Luxembourg companies are worried by the German minimum wage’s increase. Currently at €9.82 per hour, it is set to rise to €10.45 on 1 July and then to €12 in October. It will still be lower than the Luxembourg minimum wage (€16.0465 for qualified workers and €13.37 for unqualified ones), especially after taxes, which are higher in Germany. However, the gap is narrowing significantly.
For example, a person who lives in Trier and works in Luxembourg receiving the unqualified minimum wage of €2,313.38 gross would end up with €1,960.37 net. The tax credit applicable from August will add another €84 to that person’s monthly remuneration. If the person drives to work 20 days per month they would spend approximately €200 for that period leaving them with an income of €1,844. Meanwhile in Germany, they would be receiving a gross income of €2,080 from October onwards, amounting to a net income of €1,484 but would likely spend less time travelling to work.

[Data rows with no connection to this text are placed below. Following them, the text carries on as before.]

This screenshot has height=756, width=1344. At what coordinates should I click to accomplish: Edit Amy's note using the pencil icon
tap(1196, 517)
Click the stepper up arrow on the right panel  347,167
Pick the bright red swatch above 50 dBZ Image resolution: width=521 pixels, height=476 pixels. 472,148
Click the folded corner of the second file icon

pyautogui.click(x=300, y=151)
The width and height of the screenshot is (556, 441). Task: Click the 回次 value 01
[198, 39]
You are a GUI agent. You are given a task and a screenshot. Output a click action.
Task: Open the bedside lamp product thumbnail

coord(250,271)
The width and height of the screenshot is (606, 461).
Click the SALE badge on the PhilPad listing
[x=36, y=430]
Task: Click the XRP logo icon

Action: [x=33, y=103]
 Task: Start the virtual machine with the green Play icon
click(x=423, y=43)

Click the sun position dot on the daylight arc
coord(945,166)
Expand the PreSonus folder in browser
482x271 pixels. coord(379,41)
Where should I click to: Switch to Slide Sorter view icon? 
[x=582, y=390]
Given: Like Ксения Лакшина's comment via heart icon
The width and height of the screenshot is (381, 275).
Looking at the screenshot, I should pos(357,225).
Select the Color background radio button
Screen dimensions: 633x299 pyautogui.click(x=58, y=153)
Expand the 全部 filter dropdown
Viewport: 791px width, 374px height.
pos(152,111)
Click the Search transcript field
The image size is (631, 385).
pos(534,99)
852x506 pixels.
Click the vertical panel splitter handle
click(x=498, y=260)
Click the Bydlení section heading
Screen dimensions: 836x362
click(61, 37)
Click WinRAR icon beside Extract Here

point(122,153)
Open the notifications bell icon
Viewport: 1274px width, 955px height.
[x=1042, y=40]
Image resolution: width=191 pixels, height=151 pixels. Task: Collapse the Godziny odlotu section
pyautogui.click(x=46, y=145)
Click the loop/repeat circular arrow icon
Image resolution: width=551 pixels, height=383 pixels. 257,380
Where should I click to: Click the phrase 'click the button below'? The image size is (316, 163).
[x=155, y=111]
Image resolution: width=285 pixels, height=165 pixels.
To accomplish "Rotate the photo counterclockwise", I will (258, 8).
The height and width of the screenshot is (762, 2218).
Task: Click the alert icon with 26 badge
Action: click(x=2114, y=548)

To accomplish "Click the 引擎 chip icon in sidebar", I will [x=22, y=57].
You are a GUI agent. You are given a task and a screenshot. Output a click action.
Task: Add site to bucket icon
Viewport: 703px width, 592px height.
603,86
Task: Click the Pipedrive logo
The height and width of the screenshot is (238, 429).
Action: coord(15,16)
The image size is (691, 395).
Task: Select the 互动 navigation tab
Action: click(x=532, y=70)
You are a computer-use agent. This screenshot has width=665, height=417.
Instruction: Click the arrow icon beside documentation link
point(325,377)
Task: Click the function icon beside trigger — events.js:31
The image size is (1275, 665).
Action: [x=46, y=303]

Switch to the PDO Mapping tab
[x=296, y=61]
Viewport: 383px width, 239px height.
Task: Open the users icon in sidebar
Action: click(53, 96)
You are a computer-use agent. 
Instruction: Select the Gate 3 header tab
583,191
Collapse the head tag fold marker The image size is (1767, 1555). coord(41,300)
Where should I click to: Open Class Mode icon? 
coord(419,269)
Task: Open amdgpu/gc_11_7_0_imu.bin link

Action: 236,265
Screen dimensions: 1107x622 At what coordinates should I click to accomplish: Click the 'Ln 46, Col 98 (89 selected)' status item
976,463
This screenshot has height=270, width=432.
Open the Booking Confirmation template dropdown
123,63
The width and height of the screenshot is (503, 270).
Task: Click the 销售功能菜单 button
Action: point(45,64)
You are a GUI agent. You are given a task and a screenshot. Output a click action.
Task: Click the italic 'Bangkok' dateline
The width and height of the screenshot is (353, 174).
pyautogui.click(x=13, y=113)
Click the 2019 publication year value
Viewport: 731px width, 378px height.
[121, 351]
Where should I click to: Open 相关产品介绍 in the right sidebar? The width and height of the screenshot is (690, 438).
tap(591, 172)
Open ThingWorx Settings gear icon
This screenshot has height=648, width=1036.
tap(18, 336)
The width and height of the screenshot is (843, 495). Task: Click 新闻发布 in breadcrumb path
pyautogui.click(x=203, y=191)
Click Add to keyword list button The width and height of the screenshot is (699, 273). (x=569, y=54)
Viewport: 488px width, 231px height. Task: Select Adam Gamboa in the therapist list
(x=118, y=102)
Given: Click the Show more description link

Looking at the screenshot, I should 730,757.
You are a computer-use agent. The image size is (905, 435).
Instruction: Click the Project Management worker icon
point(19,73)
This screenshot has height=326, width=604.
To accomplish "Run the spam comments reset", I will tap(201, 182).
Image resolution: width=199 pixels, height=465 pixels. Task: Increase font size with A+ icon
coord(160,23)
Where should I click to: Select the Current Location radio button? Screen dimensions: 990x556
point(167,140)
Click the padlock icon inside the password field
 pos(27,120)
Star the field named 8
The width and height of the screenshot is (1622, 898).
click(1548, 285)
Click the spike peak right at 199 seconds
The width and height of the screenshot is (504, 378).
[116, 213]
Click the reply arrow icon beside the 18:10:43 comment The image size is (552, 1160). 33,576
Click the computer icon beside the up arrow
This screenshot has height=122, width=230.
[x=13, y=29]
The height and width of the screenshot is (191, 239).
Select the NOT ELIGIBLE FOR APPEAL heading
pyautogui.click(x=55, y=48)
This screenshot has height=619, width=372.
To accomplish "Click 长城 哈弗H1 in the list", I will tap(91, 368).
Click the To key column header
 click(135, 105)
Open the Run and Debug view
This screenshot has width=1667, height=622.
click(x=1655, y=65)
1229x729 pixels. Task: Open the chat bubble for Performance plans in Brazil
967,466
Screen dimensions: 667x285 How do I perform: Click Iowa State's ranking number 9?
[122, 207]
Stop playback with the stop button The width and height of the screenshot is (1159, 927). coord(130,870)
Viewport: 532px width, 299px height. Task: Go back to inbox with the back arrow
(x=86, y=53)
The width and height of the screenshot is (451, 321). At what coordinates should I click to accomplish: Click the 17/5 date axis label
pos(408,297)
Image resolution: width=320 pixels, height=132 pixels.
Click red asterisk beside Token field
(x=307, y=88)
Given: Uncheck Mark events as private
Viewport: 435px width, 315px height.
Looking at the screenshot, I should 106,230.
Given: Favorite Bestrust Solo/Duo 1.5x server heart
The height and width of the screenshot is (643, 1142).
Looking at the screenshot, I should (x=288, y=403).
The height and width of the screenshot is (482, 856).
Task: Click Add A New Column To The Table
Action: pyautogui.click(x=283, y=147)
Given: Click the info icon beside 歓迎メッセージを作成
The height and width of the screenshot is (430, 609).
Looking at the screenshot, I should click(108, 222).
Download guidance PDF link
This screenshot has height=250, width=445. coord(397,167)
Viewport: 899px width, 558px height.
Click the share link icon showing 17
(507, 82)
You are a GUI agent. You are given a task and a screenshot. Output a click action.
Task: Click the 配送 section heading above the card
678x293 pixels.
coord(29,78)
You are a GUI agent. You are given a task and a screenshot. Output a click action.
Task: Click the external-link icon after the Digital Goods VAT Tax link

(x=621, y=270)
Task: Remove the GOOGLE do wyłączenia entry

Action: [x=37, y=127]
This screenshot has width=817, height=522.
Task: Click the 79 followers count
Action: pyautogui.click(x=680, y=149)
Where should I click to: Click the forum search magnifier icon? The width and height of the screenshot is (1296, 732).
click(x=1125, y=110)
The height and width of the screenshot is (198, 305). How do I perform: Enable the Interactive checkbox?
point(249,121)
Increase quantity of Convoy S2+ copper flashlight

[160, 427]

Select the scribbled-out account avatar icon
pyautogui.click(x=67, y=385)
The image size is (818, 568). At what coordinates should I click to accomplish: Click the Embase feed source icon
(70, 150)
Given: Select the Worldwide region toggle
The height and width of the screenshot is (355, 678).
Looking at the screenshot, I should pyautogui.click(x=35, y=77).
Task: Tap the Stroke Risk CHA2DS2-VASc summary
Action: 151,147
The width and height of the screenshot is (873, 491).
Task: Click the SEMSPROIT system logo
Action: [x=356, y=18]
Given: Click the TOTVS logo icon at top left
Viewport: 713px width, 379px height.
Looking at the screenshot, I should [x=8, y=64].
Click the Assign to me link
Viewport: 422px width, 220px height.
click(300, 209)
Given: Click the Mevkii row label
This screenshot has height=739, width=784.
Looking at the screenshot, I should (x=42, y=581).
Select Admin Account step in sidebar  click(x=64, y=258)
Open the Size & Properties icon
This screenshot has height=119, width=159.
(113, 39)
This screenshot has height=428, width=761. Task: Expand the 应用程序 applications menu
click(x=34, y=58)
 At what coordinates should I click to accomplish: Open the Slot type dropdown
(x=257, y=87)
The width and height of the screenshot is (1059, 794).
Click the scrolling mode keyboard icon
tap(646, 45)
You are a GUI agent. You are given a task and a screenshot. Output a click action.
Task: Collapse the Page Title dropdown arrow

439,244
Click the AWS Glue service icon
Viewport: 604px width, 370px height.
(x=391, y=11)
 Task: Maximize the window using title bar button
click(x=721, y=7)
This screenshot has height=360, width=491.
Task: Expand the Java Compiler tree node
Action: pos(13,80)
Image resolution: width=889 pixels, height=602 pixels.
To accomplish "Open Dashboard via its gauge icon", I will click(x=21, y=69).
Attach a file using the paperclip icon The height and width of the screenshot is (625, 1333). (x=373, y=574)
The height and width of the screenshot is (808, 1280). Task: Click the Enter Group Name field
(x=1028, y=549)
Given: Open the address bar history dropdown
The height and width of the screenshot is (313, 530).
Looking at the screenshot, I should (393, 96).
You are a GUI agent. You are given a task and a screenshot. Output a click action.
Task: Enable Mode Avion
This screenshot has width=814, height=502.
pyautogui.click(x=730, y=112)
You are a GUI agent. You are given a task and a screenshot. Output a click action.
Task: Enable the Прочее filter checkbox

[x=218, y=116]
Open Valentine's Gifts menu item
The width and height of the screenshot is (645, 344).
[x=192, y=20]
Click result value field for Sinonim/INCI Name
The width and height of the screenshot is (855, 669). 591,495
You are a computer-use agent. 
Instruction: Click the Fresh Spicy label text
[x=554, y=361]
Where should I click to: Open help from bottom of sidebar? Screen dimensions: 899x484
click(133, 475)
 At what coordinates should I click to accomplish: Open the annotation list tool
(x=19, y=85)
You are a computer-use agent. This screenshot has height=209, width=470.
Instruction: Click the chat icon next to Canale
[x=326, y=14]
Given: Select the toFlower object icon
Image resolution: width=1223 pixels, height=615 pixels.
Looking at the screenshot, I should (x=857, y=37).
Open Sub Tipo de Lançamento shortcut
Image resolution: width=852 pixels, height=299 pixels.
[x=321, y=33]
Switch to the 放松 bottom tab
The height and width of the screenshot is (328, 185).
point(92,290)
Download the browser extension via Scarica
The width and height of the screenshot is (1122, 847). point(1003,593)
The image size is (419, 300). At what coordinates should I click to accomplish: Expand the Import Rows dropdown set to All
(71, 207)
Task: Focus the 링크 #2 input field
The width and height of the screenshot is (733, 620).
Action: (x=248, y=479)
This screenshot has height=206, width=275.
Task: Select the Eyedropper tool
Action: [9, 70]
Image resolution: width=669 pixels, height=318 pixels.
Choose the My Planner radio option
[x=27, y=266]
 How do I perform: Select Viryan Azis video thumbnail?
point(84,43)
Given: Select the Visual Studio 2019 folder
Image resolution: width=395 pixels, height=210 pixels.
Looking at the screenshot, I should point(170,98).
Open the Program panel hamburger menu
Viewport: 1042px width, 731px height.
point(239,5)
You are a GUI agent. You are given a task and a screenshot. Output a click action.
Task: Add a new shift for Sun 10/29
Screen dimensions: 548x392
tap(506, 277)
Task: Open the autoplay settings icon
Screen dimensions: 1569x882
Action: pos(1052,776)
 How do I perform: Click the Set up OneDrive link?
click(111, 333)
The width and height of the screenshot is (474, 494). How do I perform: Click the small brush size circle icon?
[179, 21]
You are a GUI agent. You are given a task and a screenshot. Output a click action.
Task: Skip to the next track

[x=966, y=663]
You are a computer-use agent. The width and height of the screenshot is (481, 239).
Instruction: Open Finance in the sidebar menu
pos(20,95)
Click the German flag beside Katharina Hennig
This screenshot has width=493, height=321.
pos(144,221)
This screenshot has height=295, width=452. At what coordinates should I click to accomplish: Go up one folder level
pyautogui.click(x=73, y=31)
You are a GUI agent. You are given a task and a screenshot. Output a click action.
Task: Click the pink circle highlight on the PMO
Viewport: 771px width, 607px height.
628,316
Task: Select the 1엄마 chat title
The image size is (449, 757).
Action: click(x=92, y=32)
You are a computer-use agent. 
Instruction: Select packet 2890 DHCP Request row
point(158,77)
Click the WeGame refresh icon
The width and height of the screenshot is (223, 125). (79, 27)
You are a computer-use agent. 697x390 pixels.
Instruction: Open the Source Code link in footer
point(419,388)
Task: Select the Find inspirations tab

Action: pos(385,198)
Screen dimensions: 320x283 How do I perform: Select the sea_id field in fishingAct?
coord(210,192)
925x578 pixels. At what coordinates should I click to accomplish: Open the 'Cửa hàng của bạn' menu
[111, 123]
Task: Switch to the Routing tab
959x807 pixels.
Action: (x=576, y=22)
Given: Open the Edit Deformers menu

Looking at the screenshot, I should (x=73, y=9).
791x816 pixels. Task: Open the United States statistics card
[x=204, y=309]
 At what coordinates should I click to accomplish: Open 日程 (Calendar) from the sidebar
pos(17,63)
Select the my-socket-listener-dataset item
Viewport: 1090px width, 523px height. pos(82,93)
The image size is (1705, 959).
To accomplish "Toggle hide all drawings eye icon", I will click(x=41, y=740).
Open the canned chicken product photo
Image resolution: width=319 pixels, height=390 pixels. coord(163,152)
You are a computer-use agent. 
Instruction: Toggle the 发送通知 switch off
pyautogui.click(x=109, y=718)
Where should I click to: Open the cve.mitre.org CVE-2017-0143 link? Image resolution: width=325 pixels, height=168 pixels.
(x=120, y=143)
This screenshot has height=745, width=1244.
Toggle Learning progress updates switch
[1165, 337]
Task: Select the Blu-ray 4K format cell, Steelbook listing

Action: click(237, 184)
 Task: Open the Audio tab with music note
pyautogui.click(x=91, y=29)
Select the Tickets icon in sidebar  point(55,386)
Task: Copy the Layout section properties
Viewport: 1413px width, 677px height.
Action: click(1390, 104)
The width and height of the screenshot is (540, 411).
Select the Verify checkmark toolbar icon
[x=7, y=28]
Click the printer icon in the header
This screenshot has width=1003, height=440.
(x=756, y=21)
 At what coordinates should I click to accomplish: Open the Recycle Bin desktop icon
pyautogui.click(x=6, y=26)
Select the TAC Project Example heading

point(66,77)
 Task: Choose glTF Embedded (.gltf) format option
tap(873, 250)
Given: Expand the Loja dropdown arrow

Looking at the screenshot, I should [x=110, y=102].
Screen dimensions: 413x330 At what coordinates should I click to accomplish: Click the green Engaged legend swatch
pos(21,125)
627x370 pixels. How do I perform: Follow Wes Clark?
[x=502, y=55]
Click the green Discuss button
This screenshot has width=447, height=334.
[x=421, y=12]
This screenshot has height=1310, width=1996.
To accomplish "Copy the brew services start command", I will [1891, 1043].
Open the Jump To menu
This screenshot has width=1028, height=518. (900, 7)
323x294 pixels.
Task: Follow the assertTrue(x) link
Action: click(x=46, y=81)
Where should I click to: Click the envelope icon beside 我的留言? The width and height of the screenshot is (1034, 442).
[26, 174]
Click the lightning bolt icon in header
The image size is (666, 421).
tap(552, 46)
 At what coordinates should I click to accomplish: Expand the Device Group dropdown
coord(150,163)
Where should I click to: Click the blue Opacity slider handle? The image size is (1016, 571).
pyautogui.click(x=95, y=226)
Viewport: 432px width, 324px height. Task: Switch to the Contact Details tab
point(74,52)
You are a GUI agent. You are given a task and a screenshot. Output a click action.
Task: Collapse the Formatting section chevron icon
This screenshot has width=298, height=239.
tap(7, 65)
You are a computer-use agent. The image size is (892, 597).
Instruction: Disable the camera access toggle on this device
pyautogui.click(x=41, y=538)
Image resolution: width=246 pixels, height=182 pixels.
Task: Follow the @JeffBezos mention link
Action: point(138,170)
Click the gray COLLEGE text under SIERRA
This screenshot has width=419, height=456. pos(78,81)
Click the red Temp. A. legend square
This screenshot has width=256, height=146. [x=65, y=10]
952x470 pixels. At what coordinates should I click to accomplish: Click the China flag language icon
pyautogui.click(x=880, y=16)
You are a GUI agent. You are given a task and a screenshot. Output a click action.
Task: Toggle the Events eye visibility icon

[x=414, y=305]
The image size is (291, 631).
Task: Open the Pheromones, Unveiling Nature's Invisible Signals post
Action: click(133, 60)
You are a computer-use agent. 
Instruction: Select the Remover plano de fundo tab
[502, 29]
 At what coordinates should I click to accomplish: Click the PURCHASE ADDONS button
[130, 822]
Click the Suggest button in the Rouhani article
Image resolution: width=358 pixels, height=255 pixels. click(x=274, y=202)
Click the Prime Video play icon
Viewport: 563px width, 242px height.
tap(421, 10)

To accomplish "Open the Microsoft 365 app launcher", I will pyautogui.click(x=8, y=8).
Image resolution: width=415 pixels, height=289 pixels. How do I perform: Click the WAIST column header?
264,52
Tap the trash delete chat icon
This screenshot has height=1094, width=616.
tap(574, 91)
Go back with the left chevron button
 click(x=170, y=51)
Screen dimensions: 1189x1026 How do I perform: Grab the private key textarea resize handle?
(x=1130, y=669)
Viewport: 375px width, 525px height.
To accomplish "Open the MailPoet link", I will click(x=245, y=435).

Most German cross-border workers are employed in the construction sector (17.5%) followed by those in finance and insurance (13.6%), trade (12%), manufacturing (11.8%), health (10.8%), and transport and storage (9%).
Pros and cons
“It is clear that Luxembourg is losing competitiveness compared to its neighbours,” says Michèle Detaille, president of industry federation Fedil. However, she points to other positives that the grand duchy can offer in terms of family allowances, aid for studies or parental leave.
Tom Baumert, director of Luxembourg’s federation for commerce (CLC), is also optimistic. “This could have an effect. But it will remain limited. Germans often earn more than the SSM [minimum wage, editor’s note].” The impact would have been greater if the minimum wage had been increased in France or Belgium, according to him, because it is from these countries that many salespeople or cashiers who receive a minimum wage come from.